Dataset entries

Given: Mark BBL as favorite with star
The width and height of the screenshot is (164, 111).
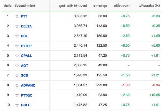Looking at the screenshot, I should point(17,36).
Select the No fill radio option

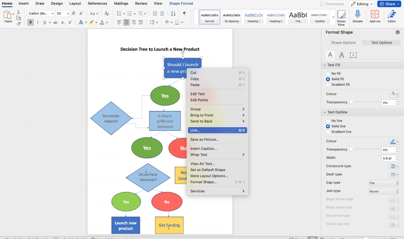tap(328, 73)
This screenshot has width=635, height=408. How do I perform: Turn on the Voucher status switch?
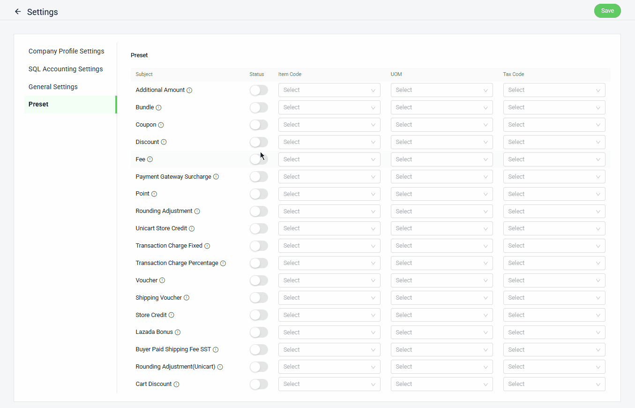click(259, 280)
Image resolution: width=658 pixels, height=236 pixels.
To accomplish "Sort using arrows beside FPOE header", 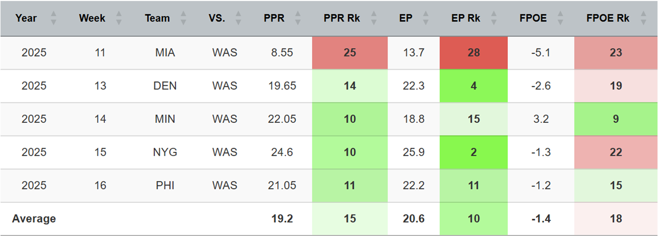I will 560,18.
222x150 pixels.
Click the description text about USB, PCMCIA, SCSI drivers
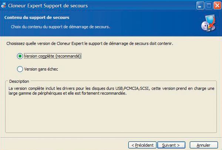pos(111,91)
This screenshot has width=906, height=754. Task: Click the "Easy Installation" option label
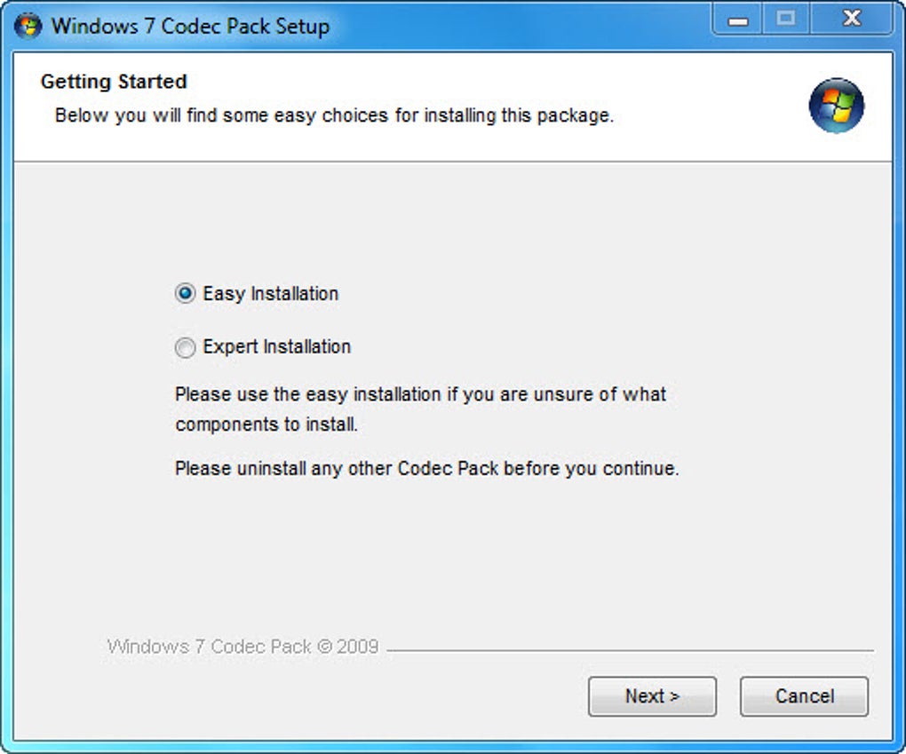tap(270, 294)
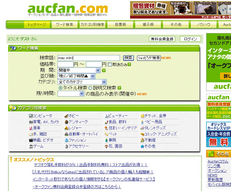Click the ログイン button

pyautogui.click(x=190, y=39)
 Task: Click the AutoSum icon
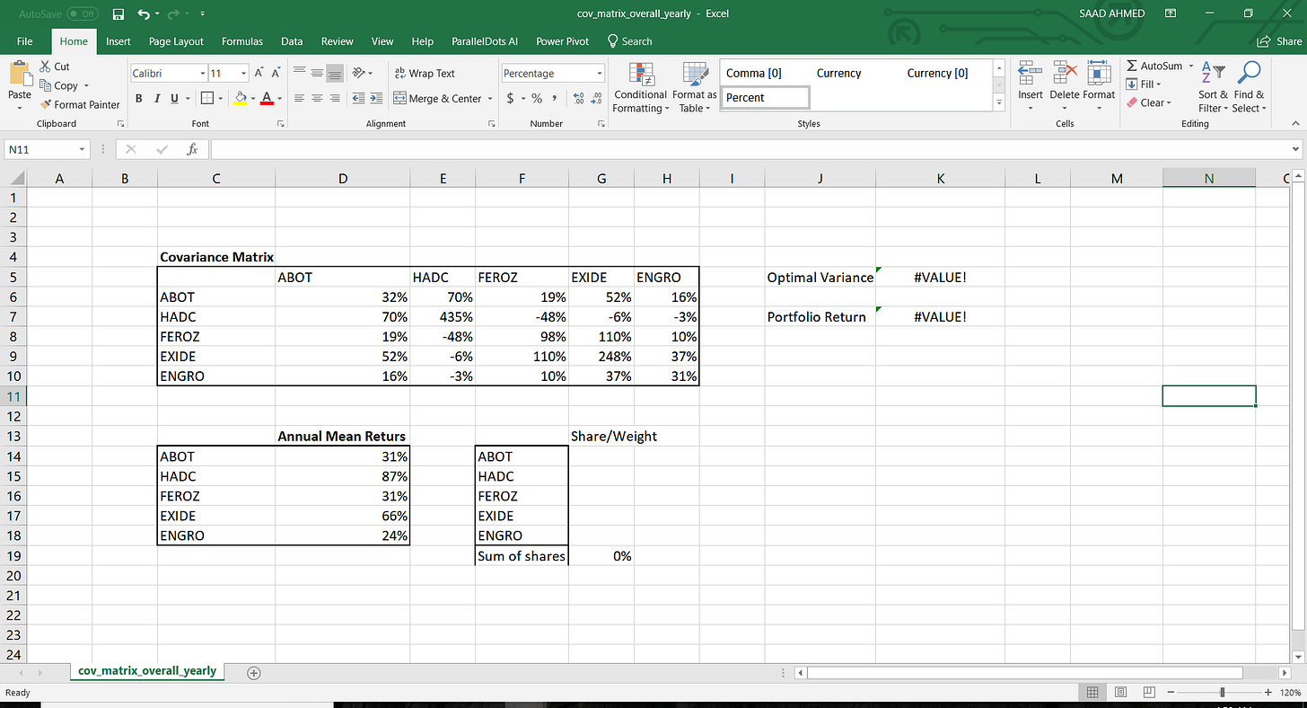tap(1133, 66)
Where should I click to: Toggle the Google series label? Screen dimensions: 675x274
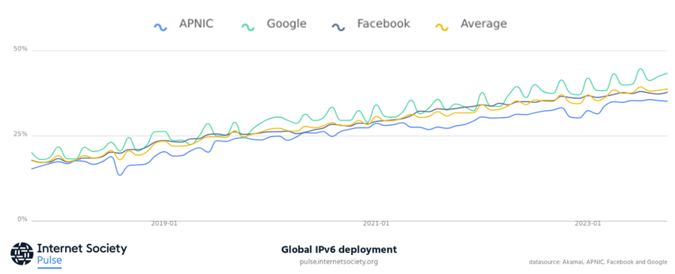286,24
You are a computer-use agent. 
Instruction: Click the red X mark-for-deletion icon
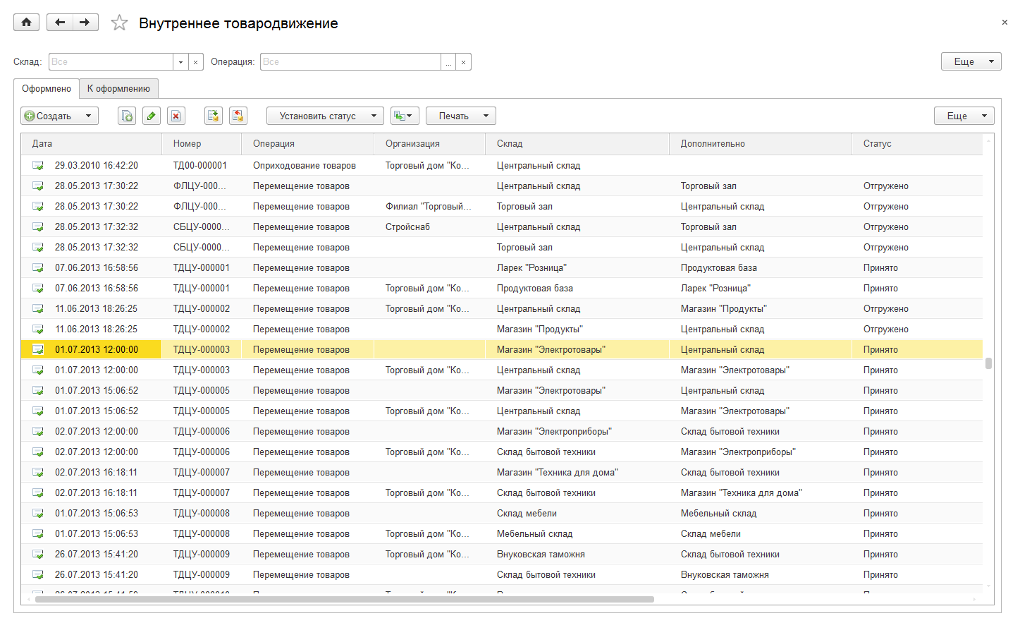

» EXERCISE
Retype exactly the lines from the one containing "This screenshot has width=906, height=754." through the last line of the records above, both included, and leave out any pictures.

» SOLUTION TO THIS EXERCISE
This screenshot has width=906, height=754. Task: Click the "Easy Installation" option label
tap(270, 294)
Click the ログイン button

pyautogui.click(x=190, y=39)
 Task: Click the AutoSum icon
tap(1133, 66)
Where should I click to: Toggle the Google series label? Screen dimensions: 675x274
286,24
You are a computer-use agent. 
Instruction: Click the red X mark-for-deletion icon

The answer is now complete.